双極性障害(躁うつ病)のある方が働くために、仕事探しのポイントとアドバイス

双極性障害(躁うつ病)のある方が働くために、仕事探しのポイントとアドバイス

そう状態と抑うつ状態を反復する双極性障害(躁うつ病)。仕事が原因だという方もいらっしゃるかもしれません。また双極性障害(躁うつ病)になったことで、仕事を続けられなくなった方もいることでしょう。

例えば
・今の仕事を続けるべきなのか?
・新しい仕事を探すべきなのか?
・そもそも今から仕事を見つけることはできるのか?
・新しい職場で続けられるのか?
このような不安を感じたり悩んだりすることはありませんか?

そのような方は、同じように境遇の方々の声に耳を傾けてみましょう。

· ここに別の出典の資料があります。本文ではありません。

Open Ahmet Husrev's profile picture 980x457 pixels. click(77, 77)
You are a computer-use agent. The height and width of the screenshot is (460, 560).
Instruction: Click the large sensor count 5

実体験は、不安を少しずつ取り除くのに役立ちます。

このコラムでは、双極性障害(躁うつ病)のある方から寄せられた口コミをもとに、仕事探しのポイントや就職後の心がけなどをまとめてみました。

また、障害者雇用の専門家みちしたさん(社会福祉士、精神保健福祉士)にもアドバイスをいただきました。

仕事に悩んでいる方、これから就職や転職を考えている双極性障害(躁うつ病)のある方のお役に立つことを願っています。

*この記事はみちしたさんに監修していただきました
みちしたさん

社会福祉士・精神保健福祉士(ソーシャルワーカー、精神科ソーシャルワーカー:社会福祉専門職の国家資格)の資格を持つ。障害者支援施設にて支援員を8年経験した後、福祉資格を持つ地方公務員として採用され、ソーシャルワーカーとして活躍。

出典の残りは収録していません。